12:08PM | 02/04/05
Member Since: 02/01/05
3 lifetime posts
I won a roughly 20 year-old townhouse with what appears to be a wooden support beam in my living room. It runs about 15-feet from a point next to a ventilation intake (adjacent to our powder room) to the opposite side of the house. The beam is 5" wide and about 8" high (if that's the right way to describe that dimension). My concern is that it's starting to show thin cracks on the sides. Some cracks are relatively short (a couple inches) and others are a good bit longer. Does this mean the ceiling above is about to cave in? I doubt it's that serious, but still I'm prone to worry.

For my part, I don't know if this beam is solid wood or perhaps a wood facade over something else. The beams in my basement are obviously metal, but this one in my living room is painted white, so I'm trying not to assume anything. In any case, I'm not sure what kind of contractor I'd ask about this. Would a carpenter do the trick? Thanks.



04:30PM | 02/18/05
Member Since: 04/10/03
16 lifetime posts
From what you describe, it would seem this beam is for decorative purposes. Ceiling joists are typically 2x10 or 2x12. The cracking you are experiencing may be from the wood drying and shrinking and is normal. However, to be sure, it would not hurt to have a structural engineer take a look at it.



11:15AM | 02/19/05
Member Since: 12/27/02
543 lifetime posts
That sounds about right for a support beam 5 1/2 inches wide x15 ft. long Probably it would be 16 to 20 inches high, and go up into the joisting.

Typically the joists would be hung off of this type of beam 20 years ago, today it would be a micro lam (or sim.) smaller and be flush (hidden) in the ceiling.

It probably is a coastal fir, (DF) and what you are seeing is called checking, a natural result of the wood slowly drying out.

A major concern is if these get to the core, and a lot of these beams are cut from the center of the tree. If any of those do you would have a structural engineer look at it, but there would be evidence of the beam failing such as it dropping cracks in the walls above etc. Of course if there is any doubt check with a local engineer! This is only guessing.
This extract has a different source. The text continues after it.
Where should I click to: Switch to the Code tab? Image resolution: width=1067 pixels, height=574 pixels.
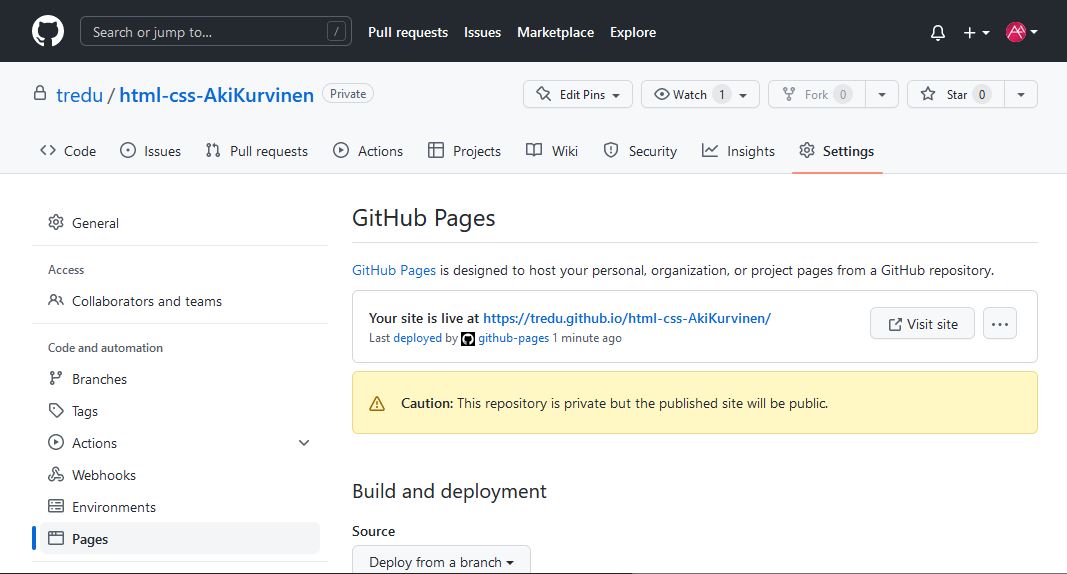pyautogui.click(x=68, y=151)
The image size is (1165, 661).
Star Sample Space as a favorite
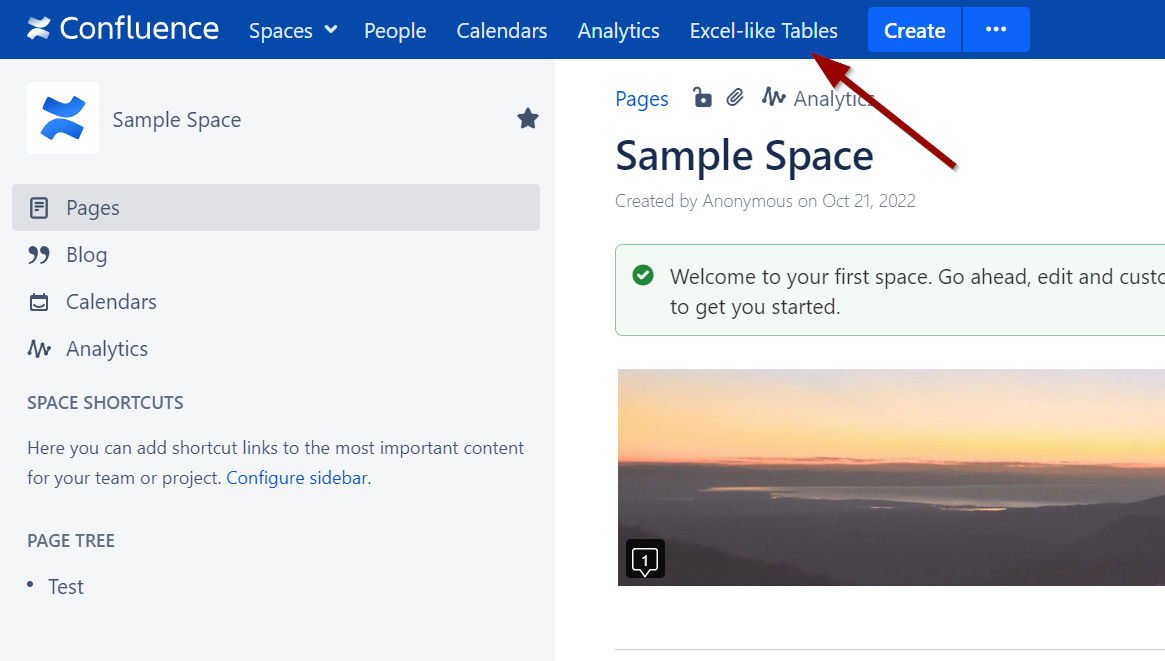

If I were you I'd call a local licensed building contractor and explain to him you have a couple of issues you would like to have looked at, and you wouldn't mind paying him for his time, plus a shot at the work (if needed). He will be able to determine the load by looking outside and seeing if there are exterior walls resting over the beam plus inside by the joisting & wall layout.